The load factor is important as it determines when the map is grown and all entries have to be re-organised. An interesting detail is that since Java chose for the option where each element is backed by a list or tree, this means that a map can be grown even though it is no where near full. Just imagine a bad set of elements where they all map to the same small amount of hash codes. As more and more elements are added, only those ‘bins’ (the list/tree behind the actual hash code element) are getting bigger. The actual map itself remains very empty. Yet since there are too many elements in the map, it is grown. If the elements are re-hashed they are hopefully distributed more nicely but there is no guarantee. Just to indicate that a map that is ‘almost full’ doesn’t actually have to be anywhere near full.
To test the performance I have created different scenarios where the initial capacity and the load factor are varied to see the effect. I did an evaluation of both the time it takes to insert the elements and to retrieve them again.
The first test assesses how the insertion duration performs under the different circumstances. If the hashmap is initially created to be large enough the load factor doesn’t matter. A hashmap that is too small however, the result depends on the exact ratio between capacity and load factor. Note that as long as the capacity of the hashmap is smaller than or equal to the amount of elements to add, the load factor of 1 performs pretty well. If however the map is too big, this load factor becomes less important and all different scenarios start to look alike.
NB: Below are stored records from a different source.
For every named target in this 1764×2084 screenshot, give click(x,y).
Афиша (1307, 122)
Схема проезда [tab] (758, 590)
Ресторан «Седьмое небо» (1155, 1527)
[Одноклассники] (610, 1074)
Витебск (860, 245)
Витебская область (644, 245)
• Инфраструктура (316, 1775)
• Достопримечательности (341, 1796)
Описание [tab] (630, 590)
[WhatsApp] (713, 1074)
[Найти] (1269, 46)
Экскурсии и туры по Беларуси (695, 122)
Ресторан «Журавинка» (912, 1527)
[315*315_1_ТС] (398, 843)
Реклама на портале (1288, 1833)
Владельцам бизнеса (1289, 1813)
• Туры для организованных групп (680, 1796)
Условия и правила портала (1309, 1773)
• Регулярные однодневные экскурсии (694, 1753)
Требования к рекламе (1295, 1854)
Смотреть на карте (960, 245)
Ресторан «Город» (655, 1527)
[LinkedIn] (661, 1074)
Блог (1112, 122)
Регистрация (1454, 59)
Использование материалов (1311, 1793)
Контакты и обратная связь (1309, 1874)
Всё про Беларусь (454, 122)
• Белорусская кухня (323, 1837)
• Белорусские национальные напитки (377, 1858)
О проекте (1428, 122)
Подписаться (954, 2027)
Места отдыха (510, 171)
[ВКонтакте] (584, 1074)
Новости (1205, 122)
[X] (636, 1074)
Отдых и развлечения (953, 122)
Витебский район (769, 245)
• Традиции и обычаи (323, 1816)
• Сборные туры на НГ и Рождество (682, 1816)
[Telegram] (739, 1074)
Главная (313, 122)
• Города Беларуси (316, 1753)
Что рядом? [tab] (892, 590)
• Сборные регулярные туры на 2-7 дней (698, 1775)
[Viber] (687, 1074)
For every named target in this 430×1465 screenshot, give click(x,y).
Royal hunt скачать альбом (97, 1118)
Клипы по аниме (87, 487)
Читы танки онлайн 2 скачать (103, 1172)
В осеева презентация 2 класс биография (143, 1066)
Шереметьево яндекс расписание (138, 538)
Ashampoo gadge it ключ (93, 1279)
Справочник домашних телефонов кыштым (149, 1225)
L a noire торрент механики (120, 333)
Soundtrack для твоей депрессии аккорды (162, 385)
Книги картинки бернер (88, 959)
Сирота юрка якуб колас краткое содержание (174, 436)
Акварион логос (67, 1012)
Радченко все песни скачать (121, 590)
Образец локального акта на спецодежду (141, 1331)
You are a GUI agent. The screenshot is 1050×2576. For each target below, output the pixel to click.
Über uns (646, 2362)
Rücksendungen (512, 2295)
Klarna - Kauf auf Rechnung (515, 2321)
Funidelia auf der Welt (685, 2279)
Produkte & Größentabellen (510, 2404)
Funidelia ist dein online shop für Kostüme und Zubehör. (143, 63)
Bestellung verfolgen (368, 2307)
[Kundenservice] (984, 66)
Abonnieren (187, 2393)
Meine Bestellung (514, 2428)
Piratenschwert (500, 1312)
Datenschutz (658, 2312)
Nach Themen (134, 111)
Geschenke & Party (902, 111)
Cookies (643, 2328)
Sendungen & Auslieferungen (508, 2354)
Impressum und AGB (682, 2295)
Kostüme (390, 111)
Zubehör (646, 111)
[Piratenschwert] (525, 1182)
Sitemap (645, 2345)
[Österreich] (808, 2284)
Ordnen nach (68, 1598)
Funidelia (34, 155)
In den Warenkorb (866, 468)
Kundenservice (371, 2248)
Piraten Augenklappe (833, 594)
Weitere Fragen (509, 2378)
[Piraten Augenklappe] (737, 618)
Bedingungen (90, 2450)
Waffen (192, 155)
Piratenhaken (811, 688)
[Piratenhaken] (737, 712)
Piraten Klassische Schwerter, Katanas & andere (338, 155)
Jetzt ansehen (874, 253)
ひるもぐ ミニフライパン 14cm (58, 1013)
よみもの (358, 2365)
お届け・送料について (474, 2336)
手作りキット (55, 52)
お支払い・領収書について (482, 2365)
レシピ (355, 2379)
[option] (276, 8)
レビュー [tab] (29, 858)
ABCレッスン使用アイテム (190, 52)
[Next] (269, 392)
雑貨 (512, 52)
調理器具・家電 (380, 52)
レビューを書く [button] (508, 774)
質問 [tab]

When organising the data a bit different, and grouping all results on their load factor instead of the capacity we see some other results. In all cases we see that the the hashmaps that have a capacity > 100% perform the best. This is due to the fact that their is no need to resize the map and perform any re-hashing of the data. The load of 100% shows different result from the others, most likely because it will always fill up completely before doubling the capacity. With a load of 0.5 or 0.75 this happens earlier and the exact amount of work will therefore depend on when exactly the resize happens and how often.
But more interestingly is of course the duration of getting elements out of the hashmap. For this I repeated a similar test and extracted the same data.
The second test compares the duration to retrieve the elements again. The data is not that exciting, and the common understanding is confirmed. When the load is 1, then it falls behind the rest, although not by much, this is because if the size is too small, it will resize and the actual load will become less than the load factor. The maps with an actual load of 1 are those with capacity 100% and 200%, which both show bad results for the load 1. Interestingly the capacity 75% shows worse results.
Grouping them per load reveals that in all cases the results are pretty close, having a higher capacity will result in better results, but this is simply because this means that the actual load is less then the specified factor.
The general conclusion is that getting elements from a hashmap is always performant enough, this means we must conclude that the implementation of the hashmap in Java does a good job.
In the end it turns out that putting elements in a hashmap is much heavier then getting them, due to the cost of resizing. But then again, the times getting elements from a hashmap is in normal conditions more often then putting elements in the map.